Task brief → Word for word, give again the line holding "Корзины Полукруглые (368, 129)" and each line after it to the end of the listing below.

Dataset records →
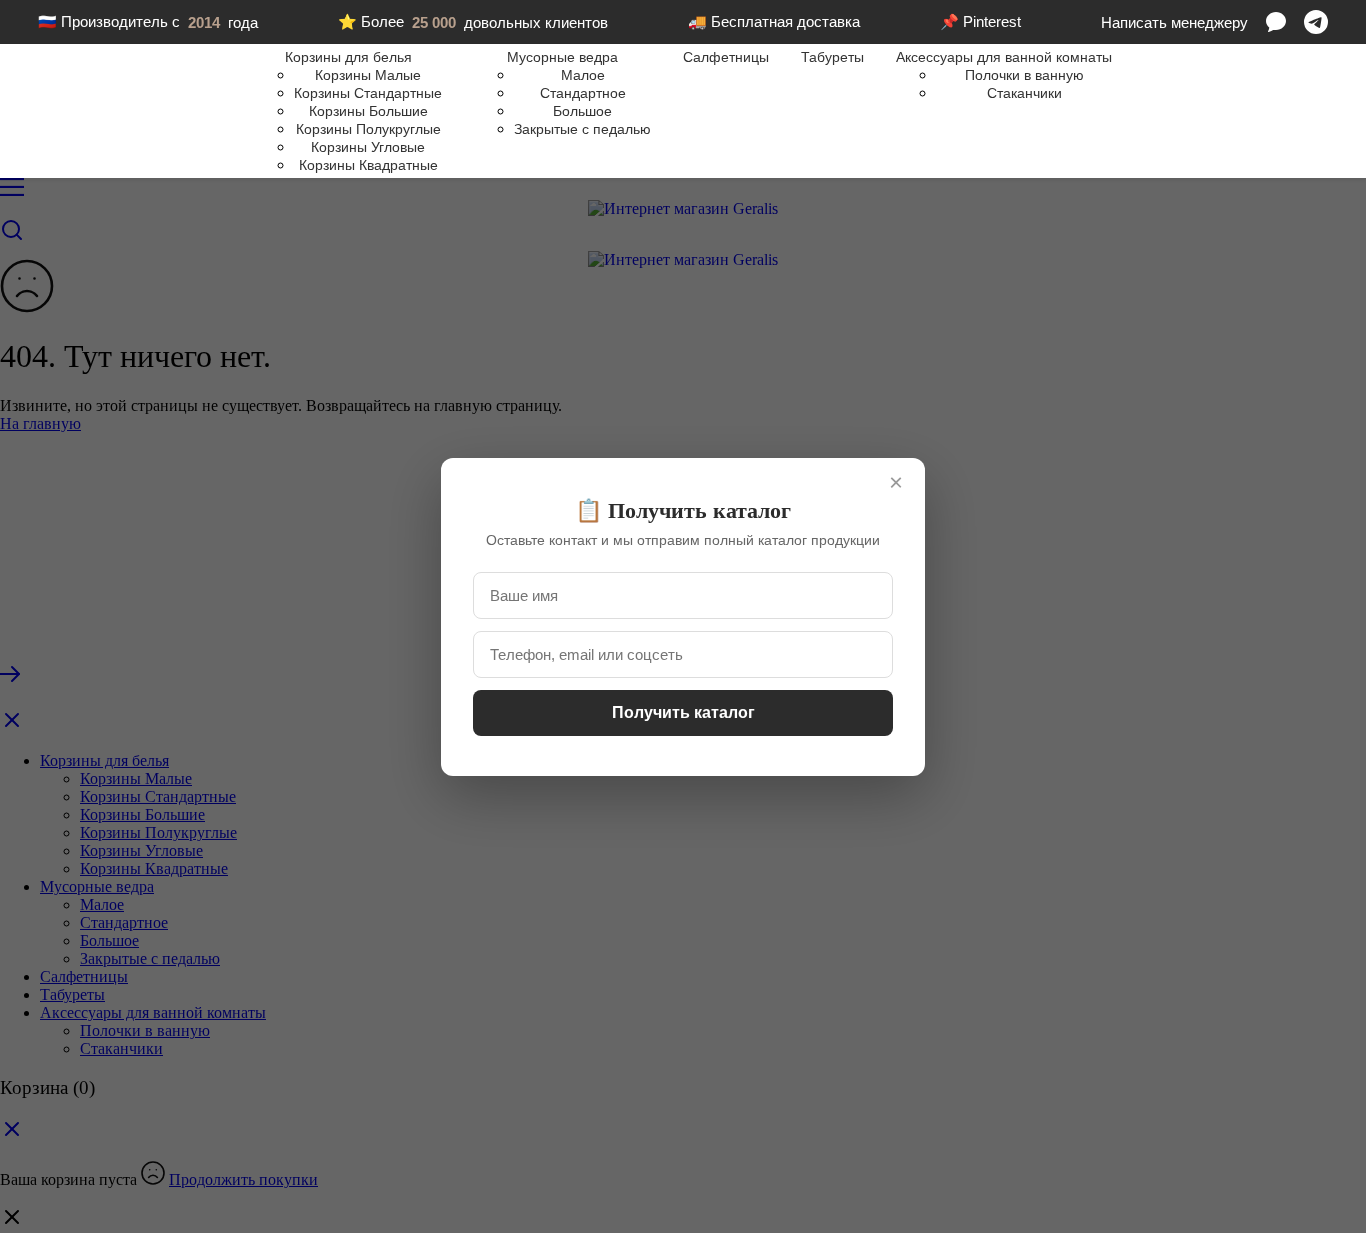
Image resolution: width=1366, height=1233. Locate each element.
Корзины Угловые (368, 147)
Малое (583, 75)
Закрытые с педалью (582, 129)
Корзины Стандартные (368, 93)
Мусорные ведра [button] (562, 57)
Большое (582, 111)
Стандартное (583, 93)
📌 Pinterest (980, 21)
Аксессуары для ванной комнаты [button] (1004, 57)
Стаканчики (1024, 93)
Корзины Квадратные (368, 165)
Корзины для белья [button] (348, 57)
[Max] (1276, 22)
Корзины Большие (368, 111)
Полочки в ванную (1024, 75)
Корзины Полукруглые (368, 129)
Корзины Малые (368, 75)
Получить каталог (683, 712)
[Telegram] (1316, 22)
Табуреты (832, 57)
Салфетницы (726, 57)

Final answer →
Корзины Полукруглые (368, 129)
Корзины Малые (368, 75)
Получить каталог (683, 712)
[Telegram] (1316, 22)
Табуреты (832, 57)
Салфетницы (726, 57)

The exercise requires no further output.